Otherwise, I'm happy for parallel=True to be the default going forward.
It seems that the numba caching get somewhat confused if the one applies two timed the jit
to the same python function.
I made a simple test consisting in defining two identical python functions with different names (_resample_f_p
, and _resample_f_s
).
When I apply the jit
decorator with parallel=True/False
and cache=True
all seems to work.
Probably it is better to leave out the caching for the moment.
Maybe we could try to open an issue for numba regarding this strange caching behaviour.
It seems that the numba caching get somewhat confused if the one applies two timed the
jit
to the same python function.
Ah! That makes sense, and is silly. Maybe we could just do something like
resample_f_s = jit(..., parallel=False)(_resample_f)

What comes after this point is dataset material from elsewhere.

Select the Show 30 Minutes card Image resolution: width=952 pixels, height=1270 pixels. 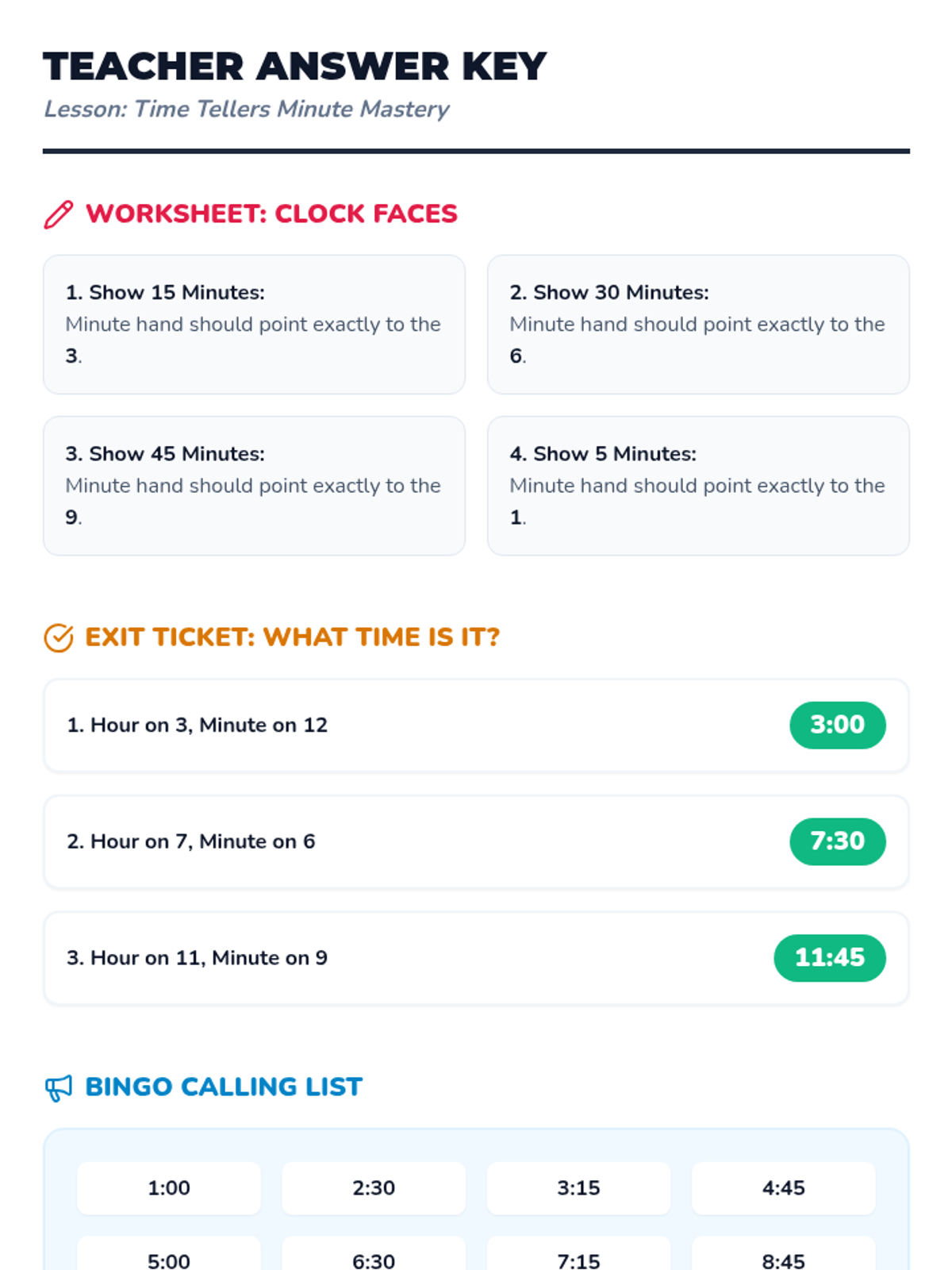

resample_f_p = jit(..., parallel=True)(copy(_resample_f))
?
But otherwise agreed that caching is not necessary for this PR.
The solution using copy.copy
seems not to work for me.
I have also tried to modify the __name__
of the copied function.
The solution using
copy.copy
seems not to work for me.
Alright, let's punt it then. Probably this is an issue to raise with the numba folks - caching should depend on the jit parameters as well as the function body, and it seems like a bug if that's not the case.
There is indeed an open numba issue: https://github.com/numba/numba/issues/6845
For me it is complete. Please go ahead.
:shipit: thanks!
This PR enable the numba jit parallel option by default. The option can be disabled by setting an environment variable.